Алексей Зубарев. «Аквариум» в клубе «Джаггер». 2015 г.

– Насколько я знаю, Боб таких вот отговорок не принимает…

– Я понимаю, что он не может их принимать… Ну, он говорит: «Это же не круглые сутки, это же не вечно». Я говорю: «Ну конечно, пару концертов сыграем». Хотя я уже понимал, что парой концертов не обойдется, что эти два превратятся в большее, но с другой-то стороны, я же понимаю, что он не на сто процентов уверен во мне, потому что не играл со мной пятнадцать лет. И откуда он знает, что будет…

– Я так полагаю, что после серии концертов последнего периода он стал уже более чем уверен в тебе.
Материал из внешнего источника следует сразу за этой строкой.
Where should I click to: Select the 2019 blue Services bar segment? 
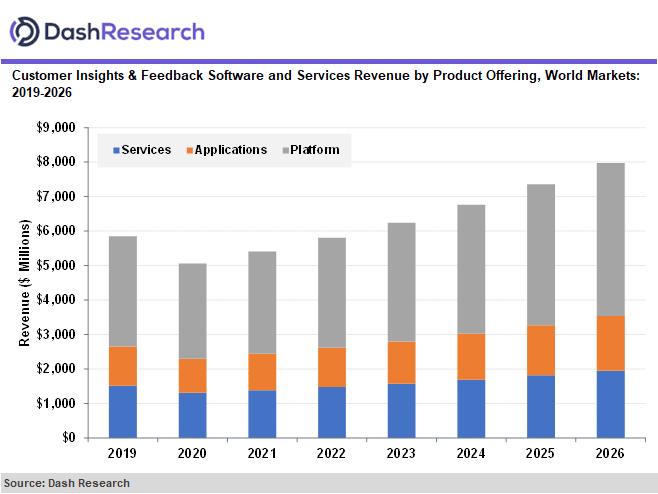point(122,411)
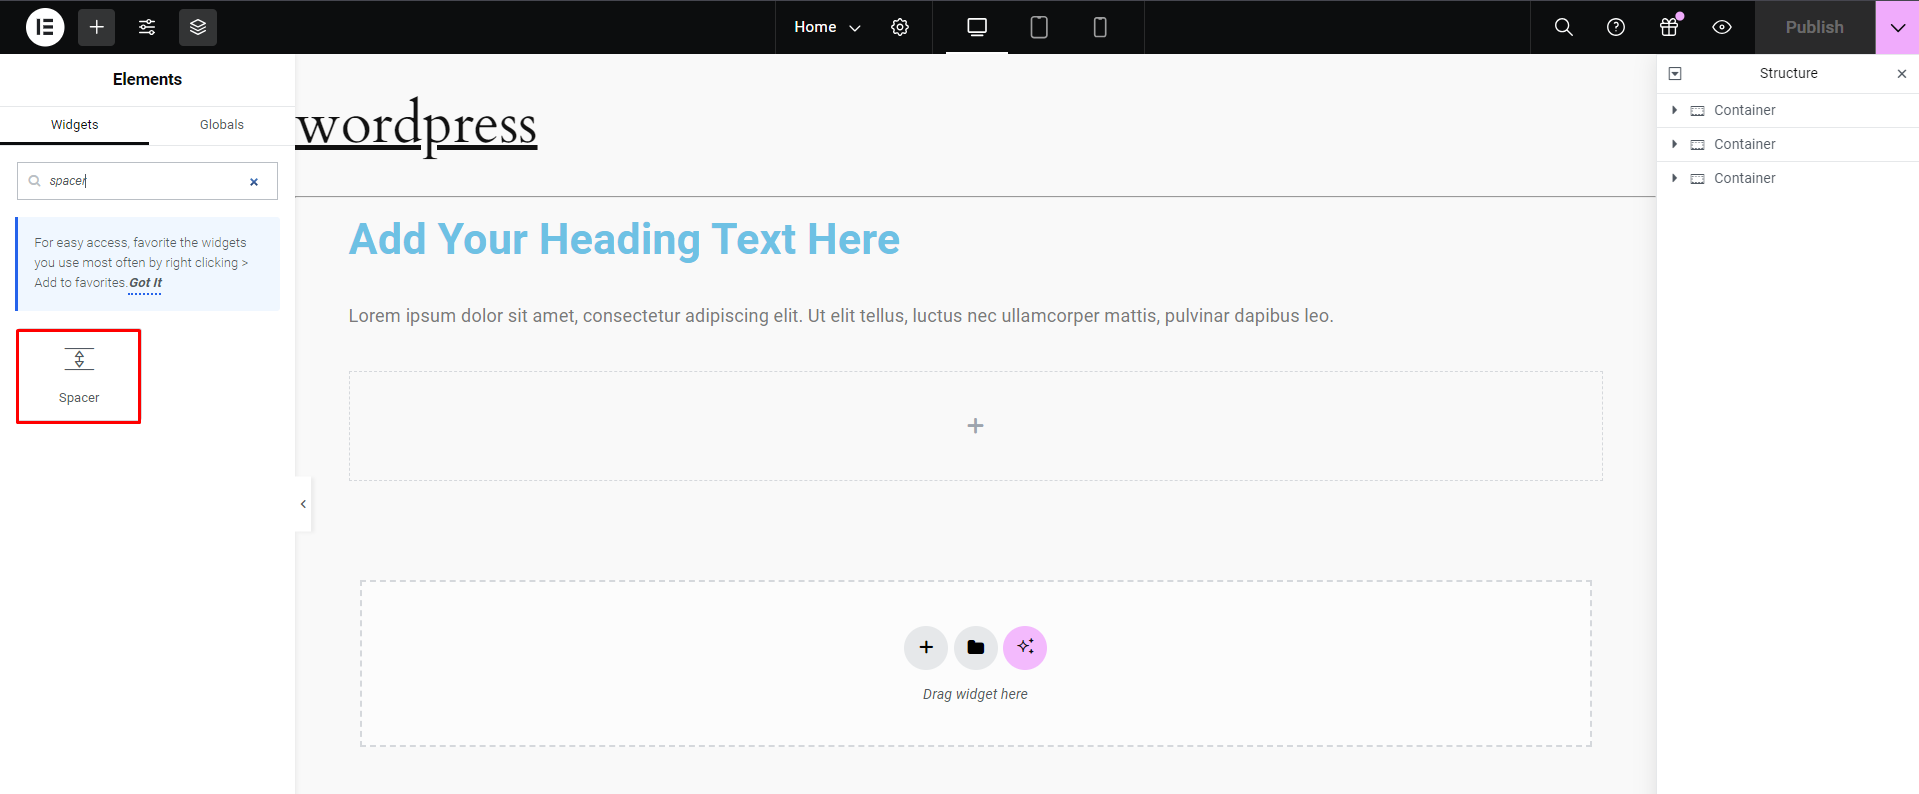Expand the first Container in Structure
Viewport: 1919px width, 794px height.
[1675, 110]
– Опять же проблема! Я два последних концерта отыграл двумя пальцами!

– Почему?

– У меня отнялась рука! Вот я лечу ее сейчас, мы все уже в том возрасте, и все что угодно может быть… Сейчас, конечно, это наглость говорить, но дело в том, что действительно в силу обстоятельств, в силу смертности людей, не так много уже людей нашего возраста осталось… если раньше для Бориса, я думаю, было принципиально, что у нас с ним есть пять лет разницы, и он по опыту чувствовал эту разницу, то сейчас эти пять лет стираются, и людей, в нашем возрасте способных концертировать, в общем, не так много, я вот хожу к остеопату…
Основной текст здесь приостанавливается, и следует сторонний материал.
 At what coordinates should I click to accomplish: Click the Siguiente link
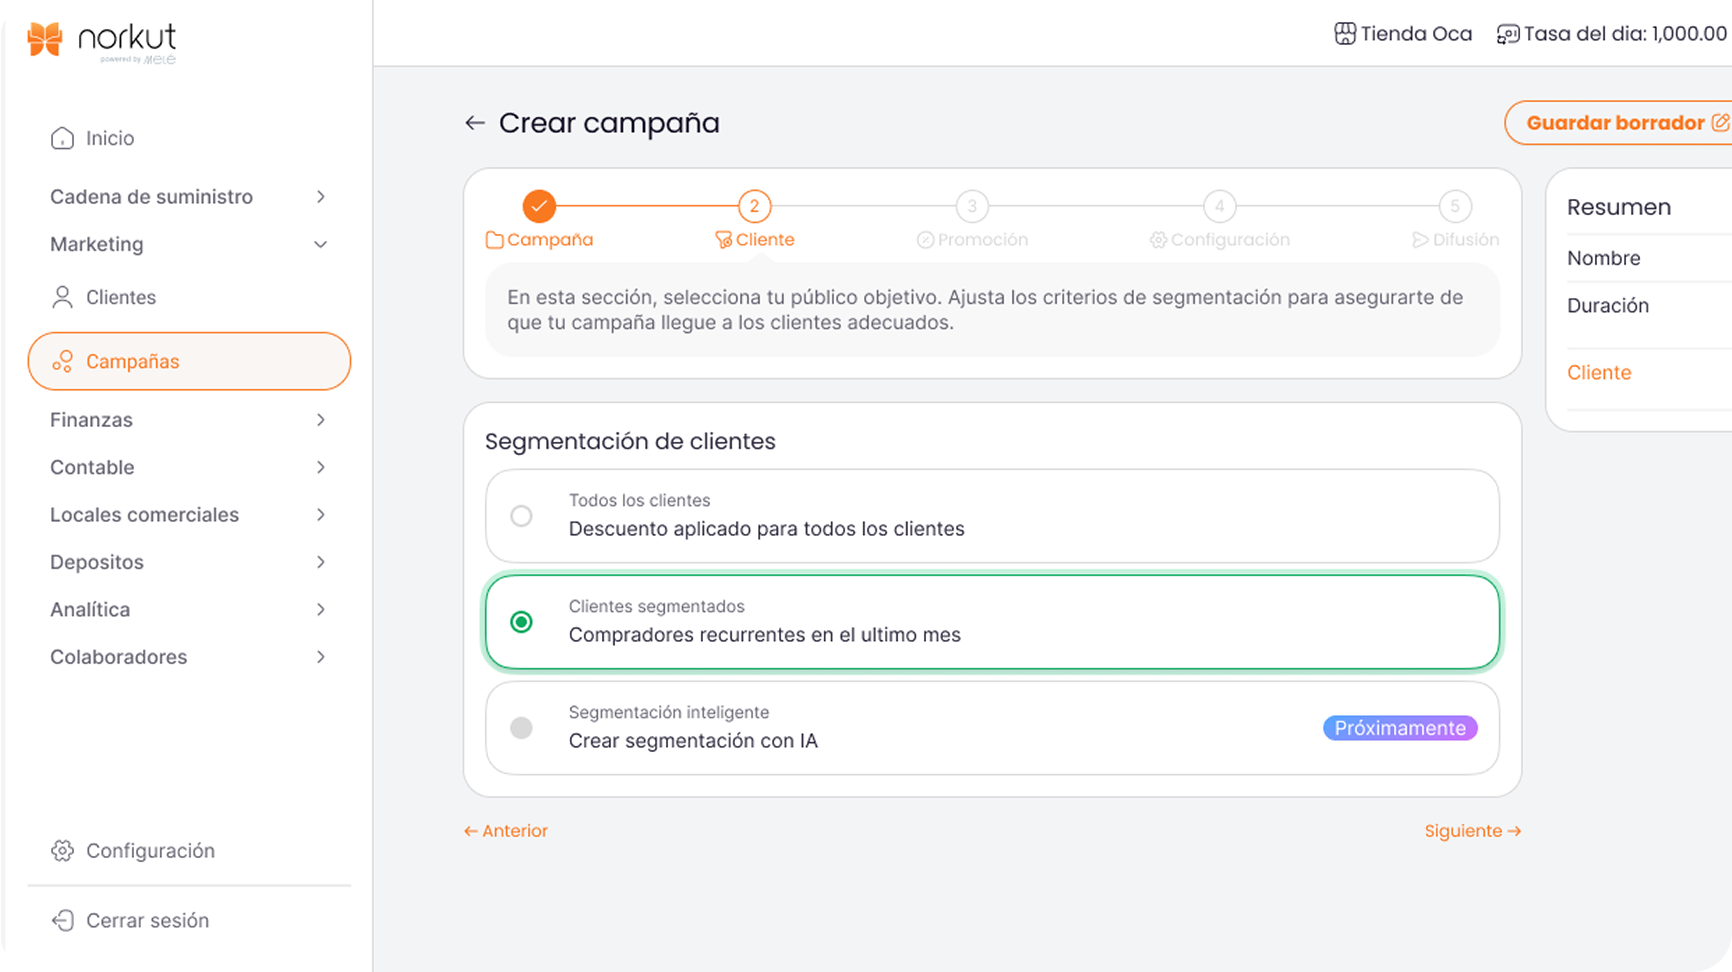1472,831
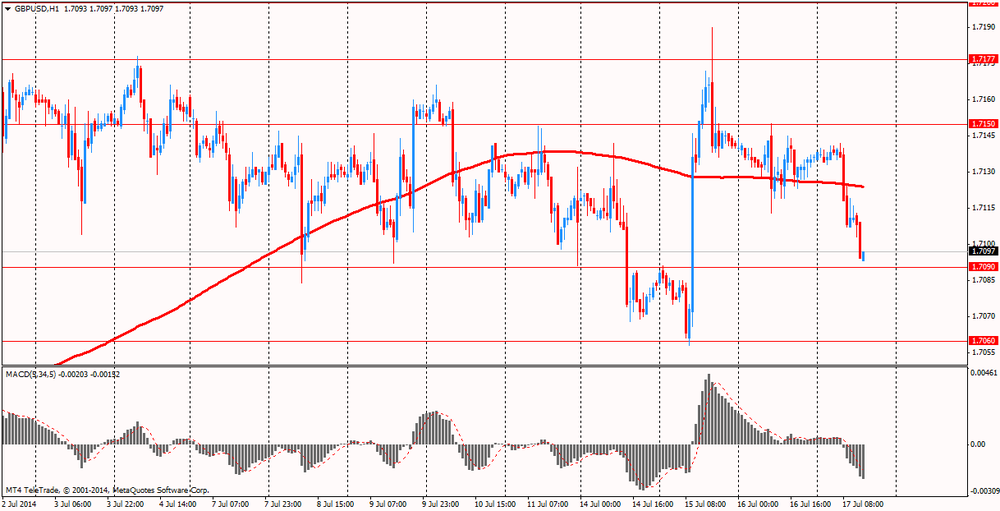Viewport: 1000px width, 511px height.
Task: Select the 1.7150 red price label
Action: (983, 124)
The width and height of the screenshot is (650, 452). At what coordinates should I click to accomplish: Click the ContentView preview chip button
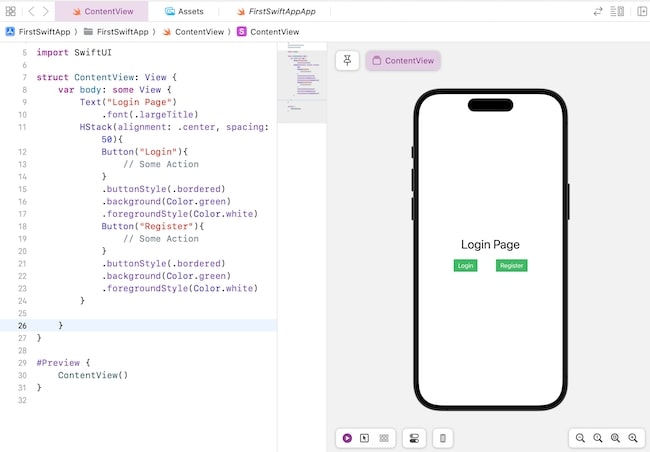(403, 61)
– Ты ходишь к остеопату? Я тоже!

– Да, позвоночник – это дело такое!.. Я же сижу на концерте тоже не просто так, не только из-за педали, не могу стоять, я не могу выстоять теперь два часа концерт. Вот теперь можно вроде так по-хамски заявить, что вот нас уже так мало осталось, в этом есть определенное хамство, но в этом есть и правда, и к тому же мы стали умнее… я прекрасно помню, что когда я занимался кино в 1995 году, то для Бори это все было как красная тряпка… мои проекты, проекты щураковские… Мы отвлекались, мы что-то еще делали, понятно, что мало кого радует из лидеров, когда музыканты занимаются еще чем-то, но я даже знаю, что и ему приятнее работать с самостоятельными людьми. Да, все мы стали уже более самостоятельными, и у нас есть возможности работать… да, невеликие, у нас нету больших студий и колоссальных оборотов, да и ему, я уверен, приятнее работать с теми, кто что-то еще может сделать сам.
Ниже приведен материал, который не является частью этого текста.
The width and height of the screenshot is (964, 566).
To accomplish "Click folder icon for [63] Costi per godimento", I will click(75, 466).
– Ты сейчас уже несколько месяцев после солидной паузы проработал с группой. Каковы твои ощущения от состава в целом, от новых песен, от старых песен в новом звучании, от саунда и даже от «Аквариума» как явления музыкального в нашем мире? Как реально действующий музыкант, что ты можешь об этом сказать сегодня?

– Вот у меня теперь все время в башке вертится, и это с первого дня, как мы поехали… я, конечно, поехал, волнуясь, но и достаточно спокоен был; конечно, все равно есть какой-то легкий мандраж перед любым выступлением. Но при этом я был во всех этих людях на сто процентов уверен, и все это происходило совершенно ровно. Меня немножко удивляло по-хорошему, я и не ожидал другого, но меня все равно это удивляло, – что он, Борис, умеет поддержать, создать новую атмосферу, сделать ее позитивной, у него существует количество наработок, когда, например, вдруг приезжает флейтист, и я понимаю, что у них уже есть своя очень накатанная линия, очень интересная. Потом появляются еще духовики – там еще одна линия, и тогда я понимаю, что у него все это время шел процесс. Да, он может быть где-то поменьше песен писал, возможно, новые песни вторичны по каким-то признакам, но процесс все равно у человека идет, и он все время в нем находится. И это редкая штука! Никакой душевной лени нету ни на секунду! Можно обсуждать, можно спорить, кому-то не нравится, что у него голос сел, что он уже хрипит… Ну будет тогда хрипеть, как Джо Кокер, это совершенно неважно, у человека есть посыл, и никакого сомнения в том, что он делает, у тебя нет ни на секунду. Мы идем на сцену, и мы только чувствуем – есть у тебя желание с этим человеком работать… Естественно, мы в данной ситуации работаем не на первом плане, но при этом все уже опытные и играют с ним достаточно давно, и мы все прекрасно понимаем, где нужно проявляться, где смелее нужно играть, где аккуратнее, как нужно играть новую вещь и как следует играть песню старую, где нужно поосторожничать… все-таки опыт свое дело делает, и где-то не хватает иногда первого порыва, зато ты имеешь набор решений, и если не работает первое, второе и третье, то работает четвертое. Все достаточно опытные люди, и эти четыре человека, даже если им не называть тональность и не говорить какая вещь, то они все равно не остановятся, и не растают на сцене, и не растеряются. Потому что все эти люди выходят на сцену для того, чтобы играть, для того, чтобы работать с партнерами.

Сергей Щураков. 1989 г.

– Но самое ценное, что публикой все это по-прежнему воспринимается на ура!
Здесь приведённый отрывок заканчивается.